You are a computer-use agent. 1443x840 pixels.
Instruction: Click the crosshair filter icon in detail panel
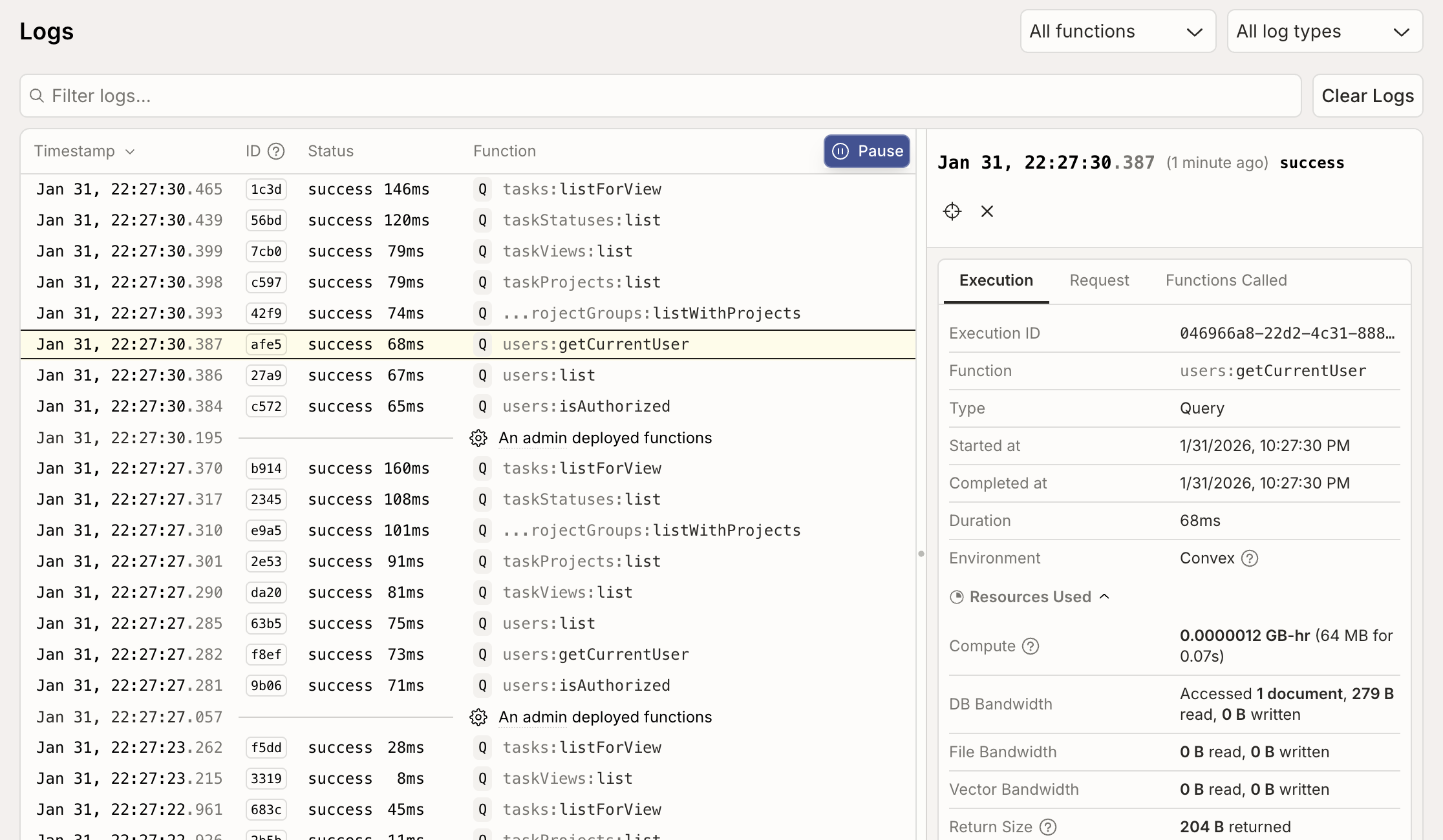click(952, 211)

**********

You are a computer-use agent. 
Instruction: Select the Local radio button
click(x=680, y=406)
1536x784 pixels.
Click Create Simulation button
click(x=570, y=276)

**********

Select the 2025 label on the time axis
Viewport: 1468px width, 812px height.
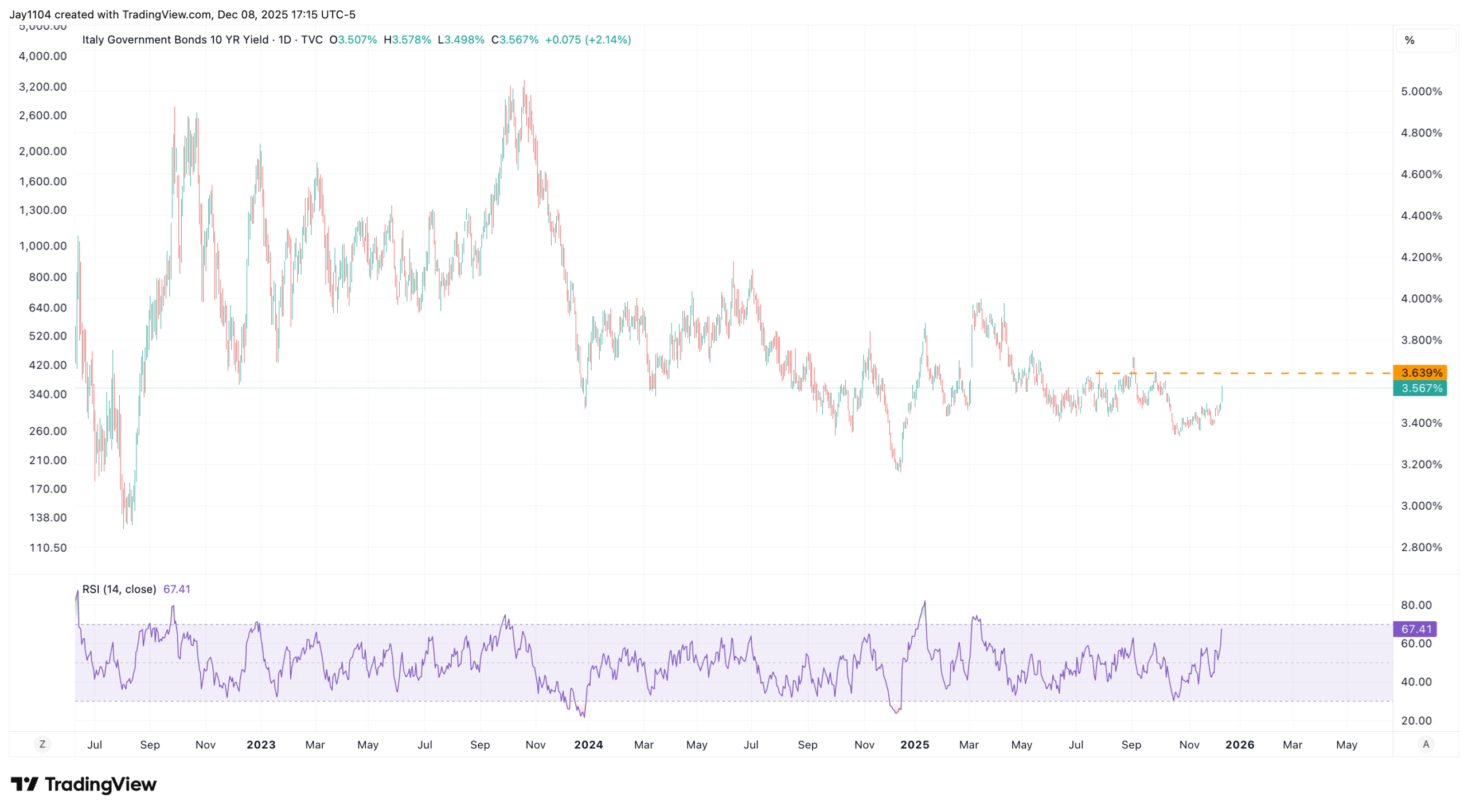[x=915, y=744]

**********

- _Required work_:
Gather from the records above every line containing the string "computer".

- _Solved exercise_:
You are a computer-use agent. 1443x840 pixels.
You are a computer-use agent. 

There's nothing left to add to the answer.